Jinnah's primary occupation in the year 1938 and 1939 was to build a mass party. He made tours of India and roused the Muslims with stirring speeches in which he exposed the Congress and answered the propaganda directed against him by the Hindu Press. His countrywide tours were superbly successful. Wherever he went, he was received with great love and fervor, especially by the Muslim students and the younger generation who idealized him and saw him as a beautiful mirror that reflected their future.
A special session of the Muslim League was held in April 1938 in Calcutta in which the Bengal leaders led by Fazlul Haq declared their loyalty to the League. In his presidential address, Jinnah announced that in his extensive tours throughout the country he had come across an insatiable desire among the Muslim masses to unite under the banner of the Muslim League.
The Muslim League had been revolutionized within a very short period and one of the results of this was that members of provincial assemblies gladly joined the Muslim League parliamentary parties.
The twenty-sixth session of the League was held in December 1938 in Patna. Jinnah made another hard-hitting, historical speech to a tumultuous gathering from all over the country. Jinnah made an objective assessment of the development of Muslim consciousness and claimed that the Muslim League had "succeeded in awakening a remarkable national consciousness." He told the meeting, "you have not yet got to the fringe of acquiring that moral, cultural and political consciousness. You have only reached the stage at which an awakening has come, your political conscience has been stirred…You have to develop a national self and a national individuality. It is a big task as I told you, you are yet only on the fringe of it. But I have great hopes for your success."
By the end of 1938, the Muslim League was recognized as the representative of the Muslims by the British Government and soon the Viceroy was giving the same importance to the views and opinions of Jinnah that he gave to those of the Congress leaders. The Second World War broke out in 1939 and the British government was anxious to win the favor and co-operation of the major political parties and leaders in their war effort. The Viceroy made a declaration in October assuring the people of India that after the war, the constitutional problems of India would be re-examined and modifications made in the Act of 1935, according to the opinion of Indian parties.

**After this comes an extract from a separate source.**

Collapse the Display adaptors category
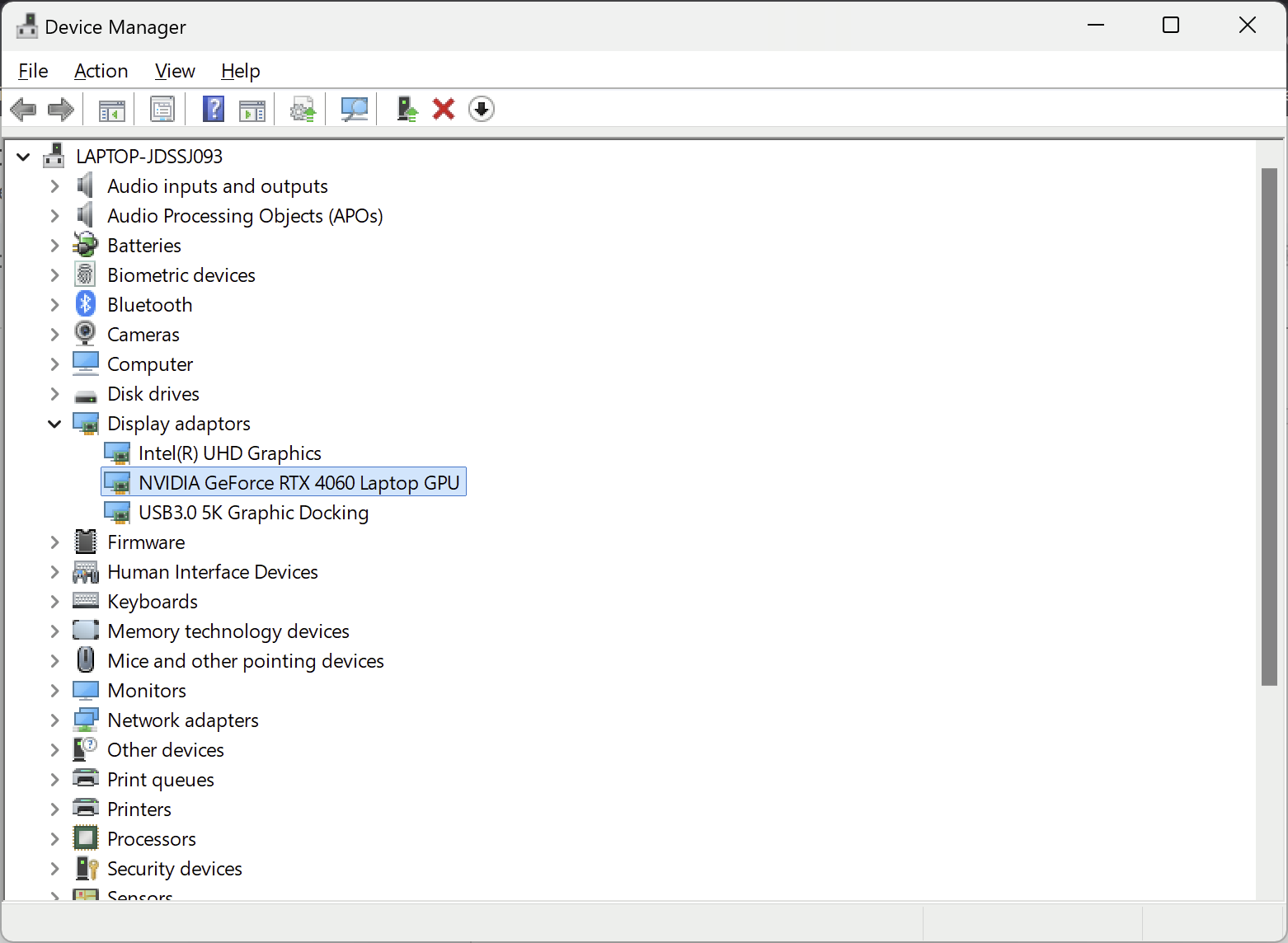This screenshot has height=943, width=1288. point(54,424)
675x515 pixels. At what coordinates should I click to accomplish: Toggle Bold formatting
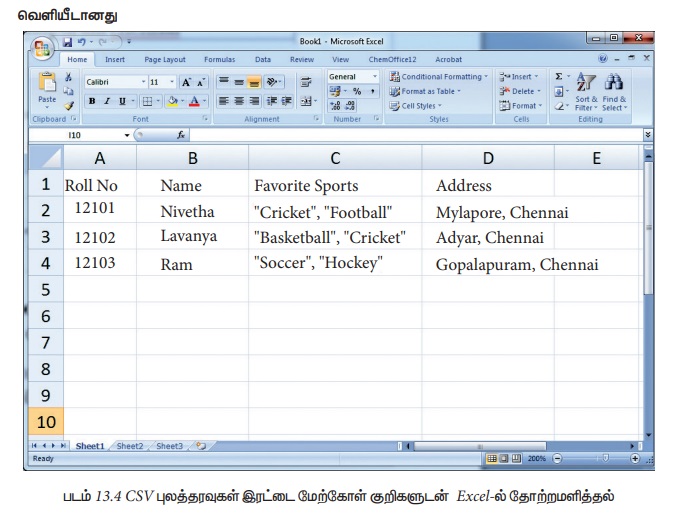[x=92, y=101]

The Congress reacted to that drastically, condemned the Viceroy's policy statement and called upon the Congress ministries to resign by October 31, 1939. On the resignation of the Congress ministries, the Muslim League appealed to the Muslims and other minorities to observe December 22, 1939 as the "Day of Deliverance".
Jinnah and his party were no longer willing to retain the status of a mere "minority", and the capital of Punjab had been chosen purposely as the place to announce the Muslim League's new-born resolve.